Exercise prompt:
In the data below, one line contains "Where should I" and a later one contains "Collapse the 平面を追加". Print both, with every line between them, exactly and alone.

Source information:
/---

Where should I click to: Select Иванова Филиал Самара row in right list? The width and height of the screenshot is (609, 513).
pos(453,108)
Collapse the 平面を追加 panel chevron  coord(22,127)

\---
/---

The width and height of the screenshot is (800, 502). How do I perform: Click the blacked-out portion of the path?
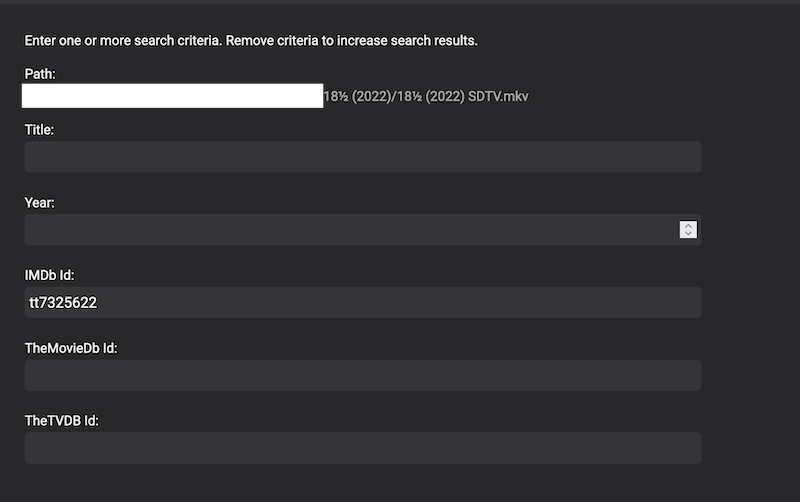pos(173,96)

\---
/---

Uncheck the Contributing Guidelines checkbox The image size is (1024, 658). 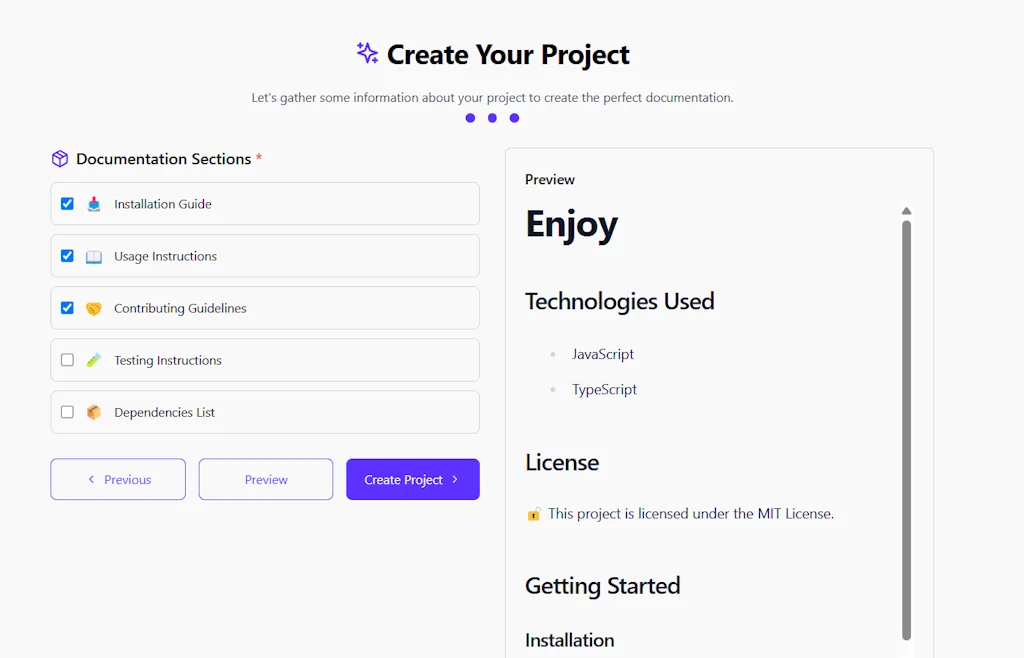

\---

Task result:
Where should I click to: Select Иванова Филиал Самара row in right list? The width and height of the screenshot is (609, 513).
pos(453,108)
Collapse the 平面を追加 panel chevron  coord(22,127)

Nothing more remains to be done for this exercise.